Your goal: Determine the number of lines in the listing that contain "mida". Write only that number.

Data to process:
=====
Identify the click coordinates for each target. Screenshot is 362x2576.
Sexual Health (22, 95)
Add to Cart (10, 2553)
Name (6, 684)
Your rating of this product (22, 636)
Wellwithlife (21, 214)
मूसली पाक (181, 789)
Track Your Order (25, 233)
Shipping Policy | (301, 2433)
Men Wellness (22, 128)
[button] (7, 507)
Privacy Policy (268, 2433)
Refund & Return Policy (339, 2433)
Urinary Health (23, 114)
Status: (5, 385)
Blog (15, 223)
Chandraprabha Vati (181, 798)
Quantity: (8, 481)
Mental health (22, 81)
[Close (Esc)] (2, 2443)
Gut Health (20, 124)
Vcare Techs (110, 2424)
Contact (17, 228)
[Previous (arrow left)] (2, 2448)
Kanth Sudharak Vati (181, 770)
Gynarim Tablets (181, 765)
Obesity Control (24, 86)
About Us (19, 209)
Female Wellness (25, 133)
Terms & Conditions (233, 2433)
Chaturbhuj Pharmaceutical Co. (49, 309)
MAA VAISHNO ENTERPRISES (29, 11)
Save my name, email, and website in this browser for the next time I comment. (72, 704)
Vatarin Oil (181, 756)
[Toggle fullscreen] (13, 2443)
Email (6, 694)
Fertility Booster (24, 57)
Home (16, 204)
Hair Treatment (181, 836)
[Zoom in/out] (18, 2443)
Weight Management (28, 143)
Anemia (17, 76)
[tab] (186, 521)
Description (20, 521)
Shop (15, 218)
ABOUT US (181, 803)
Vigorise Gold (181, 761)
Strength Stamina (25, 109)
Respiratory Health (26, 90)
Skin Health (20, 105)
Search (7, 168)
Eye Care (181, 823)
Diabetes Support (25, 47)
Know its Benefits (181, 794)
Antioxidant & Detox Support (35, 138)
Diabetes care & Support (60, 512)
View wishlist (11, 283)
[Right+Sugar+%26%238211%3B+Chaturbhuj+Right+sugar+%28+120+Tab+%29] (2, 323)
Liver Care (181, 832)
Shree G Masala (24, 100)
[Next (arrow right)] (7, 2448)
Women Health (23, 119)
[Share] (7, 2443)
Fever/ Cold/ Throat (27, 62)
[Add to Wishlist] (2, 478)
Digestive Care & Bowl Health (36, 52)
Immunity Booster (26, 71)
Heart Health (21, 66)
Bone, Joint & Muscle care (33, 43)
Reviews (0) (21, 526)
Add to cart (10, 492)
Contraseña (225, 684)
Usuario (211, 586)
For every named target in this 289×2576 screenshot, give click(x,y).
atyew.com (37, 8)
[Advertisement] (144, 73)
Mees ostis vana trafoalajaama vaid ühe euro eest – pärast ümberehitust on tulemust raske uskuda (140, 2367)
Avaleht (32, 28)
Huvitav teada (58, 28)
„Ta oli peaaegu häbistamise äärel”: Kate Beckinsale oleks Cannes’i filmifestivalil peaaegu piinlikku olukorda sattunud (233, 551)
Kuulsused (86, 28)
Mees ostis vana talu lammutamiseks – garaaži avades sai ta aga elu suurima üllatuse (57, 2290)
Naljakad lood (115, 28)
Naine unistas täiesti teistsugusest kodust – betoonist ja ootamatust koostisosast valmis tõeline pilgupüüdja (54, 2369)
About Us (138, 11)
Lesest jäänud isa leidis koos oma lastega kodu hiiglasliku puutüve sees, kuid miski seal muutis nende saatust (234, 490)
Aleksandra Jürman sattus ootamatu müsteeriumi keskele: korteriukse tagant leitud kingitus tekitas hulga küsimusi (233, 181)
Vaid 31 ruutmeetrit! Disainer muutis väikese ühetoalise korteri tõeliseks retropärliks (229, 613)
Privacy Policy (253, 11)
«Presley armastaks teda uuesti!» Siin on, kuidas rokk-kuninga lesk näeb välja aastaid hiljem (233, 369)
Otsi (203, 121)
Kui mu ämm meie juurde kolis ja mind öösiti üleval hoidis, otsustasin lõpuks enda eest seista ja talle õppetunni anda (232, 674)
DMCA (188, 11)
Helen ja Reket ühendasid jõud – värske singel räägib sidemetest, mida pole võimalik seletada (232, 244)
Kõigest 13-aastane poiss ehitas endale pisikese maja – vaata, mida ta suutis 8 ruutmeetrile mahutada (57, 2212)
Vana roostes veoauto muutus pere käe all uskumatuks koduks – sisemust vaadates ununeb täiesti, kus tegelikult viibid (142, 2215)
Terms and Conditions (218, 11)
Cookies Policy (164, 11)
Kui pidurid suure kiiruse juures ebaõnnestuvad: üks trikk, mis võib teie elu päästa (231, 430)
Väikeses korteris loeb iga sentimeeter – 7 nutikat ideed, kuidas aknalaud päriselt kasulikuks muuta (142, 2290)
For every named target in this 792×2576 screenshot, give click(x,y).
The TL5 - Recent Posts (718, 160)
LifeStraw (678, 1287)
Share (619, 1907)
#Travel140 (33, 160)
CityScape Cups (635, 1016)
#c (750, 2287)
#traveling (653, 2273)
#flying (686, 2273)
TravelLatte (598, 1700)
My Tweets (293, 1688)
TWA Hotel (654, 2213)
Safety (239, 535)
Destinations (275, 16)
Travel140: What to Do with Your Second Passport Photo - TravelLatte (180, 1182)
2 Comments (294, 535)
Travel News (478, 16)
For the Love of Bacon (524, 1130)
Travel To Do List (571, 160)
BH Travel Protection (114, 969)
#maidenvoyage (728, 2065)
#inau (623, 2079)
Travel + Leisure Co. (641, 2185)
=====
Response: 2